Our August MedTech news covers the latest updates, guidance and position papers from the US & Canada, Europe & Switzerland, and Asia. Read on for this month’s headlines.
Vulnerabilities with BlackBerry’s QNX Real Time Operating System (RTOS) version 6.5 Service Pack 1 and earlier may introduce risks for certain medical devices and manufacturing equipment. Whilst the FDA is not aware of any confirmed adverse events related to these vulnerabilities, they have provided information for manufacturers on steps to take to mitigate potential cybersecurity issues. Find out more here.
This month the FDA has published information about two newly authorised SARS-CoV-2 molecular diagnostic tests. See the full list of approved COVID-19 diagnostic tests here.
Health Canada has published a notice on the regulatory classification of UV light-emitting decontamination products that make COVID-19 claims, such as those used to disinfect rooms, environmental surfaces and household items. Information on the applicable pathways for market authorisation is also provided. Find out more about the regulatory requirements here.

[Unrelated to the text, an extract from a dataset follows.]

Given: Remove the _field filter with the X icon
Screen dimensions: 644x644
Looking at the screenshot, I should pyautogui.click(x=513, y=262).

The National Cancer Institute (NCI) is collaborating with the FDA’s Centre for Devices and Radiological Health (CDRH) to support small businesses in their development of innovative medical device development tools (MDDTs). On Tuesday, 24 August from 2pm – 3pm, ET, NCI and CDRH are holding a joint informational webinar to discuss two funding opportunities regarding:
Details regarding these funding opportunities, MDDT program requirements, and small business eligibility criteria will be covered during the webinar. Find out more here.

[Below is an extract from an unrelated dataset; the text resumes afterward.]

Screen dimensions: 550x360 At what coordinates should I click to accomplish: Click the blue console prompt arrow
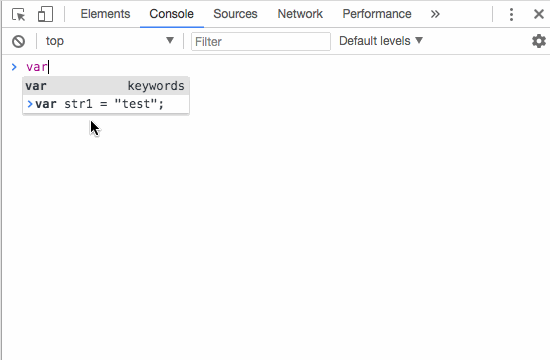pos(14,67)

With the EU and Switzerland being unable to finalise an updated MRA to cover all aspects of the MDR, a number of questions remain on how to proceed with the implementation of article 120 of the MDR for those manufacturers who rely on Switzerland to access the EU market.
Swiss MedTech has published a useful document that focusses on the transitional provisions, and seeks to fill the information gap. Find out more here.
MDCG has published a guidance document concerning the performance evaluation of SARS-CoV-2 in vitro diagnostic medical devices (IVDs) in the context of conformity assessment under either
Directive 98/79/EC or Regulation (EU) 2017/746. The guidance covers devices that detect or quantify SARS-CoV-2 nucleic acid, antigens and antibodies against SARS-CoV-2. Read more here.
MDCG has issued instructions for generating a Union-wide unique single identification number for clinical investigations under Regulation (EU) 2017 / 745 (MDR). The required steps involve searching for / generating a clinical investigation ID, entering the mandatory details of the related clinical investigation, and confirming the clinical investigation. For the full instructions, click here.
Japan’s PMDA has communicated their increased effort regarding communication with patients. Their recent announcement introduces three key actions that aim to improve patient satisfaction including; website enhancement, relief services for adverse drug reactions, and a patient centricity working group. Read more here.
China’s NMPA has issued a “Notice Regarding Drug-Device Combination Products Registration” to address concerns around the requirement for drug approval certificates for combination products from both the product’s original country, and China. Find out more here.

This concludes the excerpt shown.